## 抜粋
とあるガソリンスタンドで、女性は昼休憩をとっていた。
昼と夜の寒暖差が激しくなってきてはいたが、ここ数日は晴れて、秋の気持ちよい日々が続いていた。

ふと、手にしていた携帯電話が震えた。
着信の相手は、以前から親しくしていたママ友だった。
「やっちゃった、もう硬くて冷たくなってる。死後硬直してる。」
にわかに理解できないママ友の言葉だったが、女性はとにかく「救急車を呼んで」と伝え、勤務先を飛び出すとママ友の自宅へと向かった。
道中、再度ママ友に連絡を取った女性は、「お願いだから、抱きしめてあげてて。」と頼んだという。

ママ友の自宅につくと、ママ友は放心状態で子供部屋に座り込んでおり、女性に対し、「もうやばい、これで刑務所だわ」と呟いた。

事件概要

平成一二年一〇月一六日、愛知県藤岡町(現・豊田市)の会社員、梅村雄二さん(下の名前のみ仮名/当時四〇歳)宅から、長男で同町飯野小学校五年の拓哉君(当時一〇歳)がベランダでぐったりして息をしていないと一一九番通報があった。
駆け付けた豊田署員らは、そこでおぞましい光景を目にする。

## データ

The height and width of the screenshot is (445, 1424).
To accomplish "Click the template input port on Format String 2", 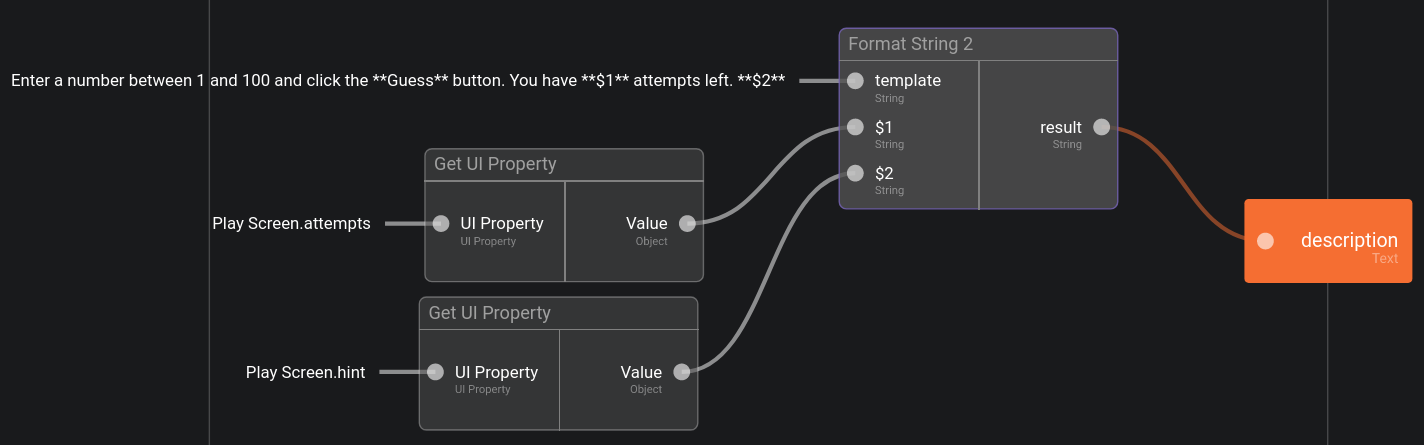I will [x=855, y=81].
--
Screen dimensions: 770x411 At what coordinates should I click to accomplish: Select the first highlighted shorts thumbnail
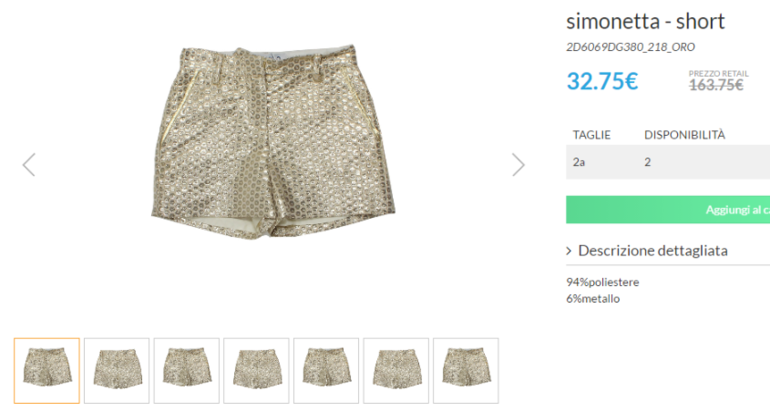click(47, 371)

## 課題内容
a – 愛知県藤岡町の事件についての文章で、ママ友から電話がかかってきたとき、女性はどこで何をしていたか。
b – 愛知県藤岡町の事件についての文章を、最後の文の後から書き継げ。

## 解答
a – ガソリンスタンドで昼休憩をとっていた。

b –
拓哉君は二階ベランダで全裸で横たわっており、しかもその体はビニールひもやガムテープで縛られた状態だったのだ。
傍らには母親の亮子(仮名/当時三一歳)が座り込んでおり、救急隊員らに「息子が泣いて大声を上げ、暴れたりするので困っていた。病院にも通っていた」と泣いて訴えた。
豊田署は、ひとまず事情を聞くため亮子を任意同行し、さらに一報を聞いて勤務先より帰宅した父親の雄二さんからも事情を聞いた。

事情を聞くと、問題行動が多かった拓哉君をしつけるために一四日からベランダの雨どいに立たせたまま縛り付けるなどしていたこと、その間約四二時間にわたって飲食をさせていなかったことが判明、現場の状況も加え、同日夜、豊田署は雄二さんと亮子を傷害致死容疑で逮捕した。

拓哉君には目立った外傷はなかったが、司法解剖の結果、敗血症によるショック死とされた。
拓哉君は数日前から学校を休んでおり、一四日から一六日の間、紐をほどかれたのはわずか二時間だけだったという。
一六日の午前一〇時半ころ、拓哉君が暑さを訴えたため、亮子が「水をかけてやろうか」と聞くと「かけて」と言ったため、水をかけたという。
その後、亮子は転寝をしてしまい、起きて様子を見に行くと拓哉君はすでにぐったりとしていた。

雄二さんは死亡した拓哉君に取りすがって号泣していたという。
拓哉君が通う学校では、突然の拓哉君の死、それも両親がかかわっていたことに衝撃を受けたが、一〇月四日以降学校を欠席していた拓哉君のことを心配してそれまでにも両親に話を聞いたことがあった。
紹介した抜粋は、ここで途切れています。